Codon optimized Thermobifida fusca hydrolase secreted by Bacillus megaterium

Abstract

Production and secretion of a 28,172 Da hydrolase from Thermobifida fusca (TFH) in Bacillus megaterium MS941 and WH323 was investigated in shake flask and pH controlled bioreactors. Successful production of heterologous TFH was achieved by adapting the original tfh gene to the optimal codon usage of B. megaterium. A codon adaption index close to one was reached. The codon optimized tfh was cloned into an open reading frame with DNA sequence for the N-terminal signal peptide of B. megaterium lipase A and a C-terminal His(6)-tag, all under the control of a xylose inducible promoter.
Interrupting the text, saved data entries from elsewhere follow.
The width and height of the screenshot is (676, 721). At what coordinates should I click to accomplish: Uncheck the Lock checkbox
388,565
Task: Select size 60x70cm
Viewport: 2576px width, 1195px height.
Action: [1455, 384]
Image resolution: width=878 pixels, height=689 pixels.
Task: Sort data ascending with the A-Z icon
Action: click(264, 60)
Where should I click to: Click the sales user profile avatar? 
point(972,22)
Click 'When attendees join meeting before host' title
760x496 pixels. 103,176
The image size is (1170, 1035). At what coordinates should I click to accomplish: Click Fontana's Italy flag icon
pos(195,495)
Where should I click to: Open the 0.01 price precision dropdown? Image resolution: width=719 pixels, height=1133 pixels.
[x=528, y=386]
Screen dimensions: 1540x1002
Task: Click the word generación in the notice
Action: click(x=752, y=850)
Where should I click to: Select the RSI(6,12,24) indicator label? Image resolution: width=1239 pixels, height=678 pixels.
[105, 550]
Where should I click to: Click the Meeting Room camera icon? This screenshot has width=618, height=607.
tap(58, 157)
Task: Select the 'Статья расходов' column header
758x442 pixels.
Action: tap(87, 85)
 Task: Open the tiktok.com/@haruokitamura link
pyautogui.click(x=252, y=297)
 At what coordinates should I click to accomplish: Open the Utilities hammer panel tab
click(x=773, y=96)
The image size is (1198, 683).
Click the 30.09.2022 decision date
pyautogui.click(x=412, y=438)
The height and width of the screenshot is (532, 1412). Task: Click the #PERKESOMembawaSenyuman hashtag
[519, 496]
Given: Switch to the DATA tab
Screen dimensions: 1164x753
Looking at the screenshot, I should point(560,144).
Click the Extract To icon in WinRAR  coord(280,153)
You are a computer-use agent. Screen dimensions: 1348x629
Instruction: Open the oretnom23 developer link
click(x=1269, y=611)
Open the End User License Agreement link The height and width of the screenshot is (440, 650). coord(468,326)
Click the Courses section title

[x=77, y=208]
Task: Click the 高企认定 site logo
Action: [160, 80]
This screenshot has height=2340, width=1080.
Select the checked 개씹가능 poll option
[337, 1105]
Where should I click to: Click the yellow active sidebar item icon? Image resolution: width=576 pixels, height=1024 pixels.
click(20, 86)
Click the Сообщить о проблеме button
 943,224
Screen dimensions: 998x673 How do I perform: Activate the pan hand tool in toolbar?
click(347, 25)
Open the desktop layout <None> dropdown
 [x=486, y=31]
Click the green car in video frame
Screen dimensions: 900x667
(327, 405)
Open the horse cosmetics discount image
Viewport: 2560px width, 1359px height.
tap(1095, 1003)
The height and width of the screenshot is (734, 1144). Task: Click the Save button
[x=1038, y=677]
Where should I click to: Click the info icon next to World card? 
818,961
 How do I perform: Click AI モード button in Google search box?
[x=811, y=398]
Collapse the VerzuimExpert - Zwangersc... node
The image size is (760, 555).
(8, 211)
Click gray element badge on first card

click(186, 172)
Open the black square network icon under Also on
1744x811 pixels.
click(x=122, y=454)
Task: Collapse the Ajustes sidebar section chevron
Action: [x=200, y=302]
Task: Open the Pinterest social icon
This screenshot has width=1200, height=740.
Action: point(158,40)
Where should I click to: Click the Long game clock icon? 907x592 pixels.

Successful TFH production and secretion were observed using batch reactor cultivations with complex medium. Expression of the tfh gene from the P(xylA) promoter and secretion of produced TFH were compared in detail to batch reactor cultivations with semi-defined growth medium. For the first time, significant TFH secretion was achieved using a semi-defined medium in glucose limited fed batch cultivations yielding 10-fold higher cell densities compared to LB medium cultivation. Comparable volumetric TFH activities were obtained for both cultivation strategies. Surprisingly, measured specific TFH activities exhibited drastic discrepancies between preparations from LB and semi-defined medium grown B. megaterium. TFH recovery by Ni-chelate affinity chromatography resulted in higher purification factors when LB medium was used. These results indicated that secreted TFH is favorably produced by batch cultures of B. megaterium WH323 in LB medium.